The 4 major takeaways the CMs got from those townhalls were:
-Invest in communities & make residents partners in comm. well-being
-Better ways to address mental health crises
-More creative ways to address homelessness
-Better engagement w/ individuals w/ substance abuse issues
So Wesson was pleased that the alternative mental health/crisis response models they were looking to for help in creating a model for L.A. would be addressing some of these key community concerns.
It's a step forward that comes at a difficult moment in time, particularly for South L.A. There has been a significant bump in shootings in parts of the community this summer and great concern over the number of folks finding themselves in harm's way.

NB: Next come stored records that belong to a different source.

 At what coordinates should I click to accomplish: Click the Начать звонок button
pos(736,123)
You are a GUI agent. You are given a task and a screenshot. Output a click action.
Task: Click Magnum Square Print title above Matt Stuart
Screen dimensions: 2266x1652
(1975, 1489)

LAPD held a press conference with CMs Harris-Dawson and Buscaino, and a handful of faith leaders and interventionists, this morning to address those concerns and their response. https://twitter.com/LAPDHQ/status/1312076215000285185
It's the kind of data point that gets used to make the case that this is what happens when you get rid of the police. When what you're really seeing is present-traumatic-stress playing out in the streets.
By which I mean you need to have infrastructure in place that supports a more robust interventionist response but that also has concrete, sustained umbrella services for youth who are really in pain and feel they only way they can respond to those losses is by returning fire.
That's not what that press conf. was about, btw. It was more of a call to the community for peace and a nod to the Community Safety Partnership and why it matters: the gang interventionists and relationships officers have there have helped to keep the peace in the developments.
Which many reading this thread will be skeptical about.
I can't say if it's true in this case. I can say my past experience tracking CSP would suggest that it is at least true to a degree - officers and interventionists are quicker to know when a war is brewing and to more effectively engage folks and bring peace more quickly.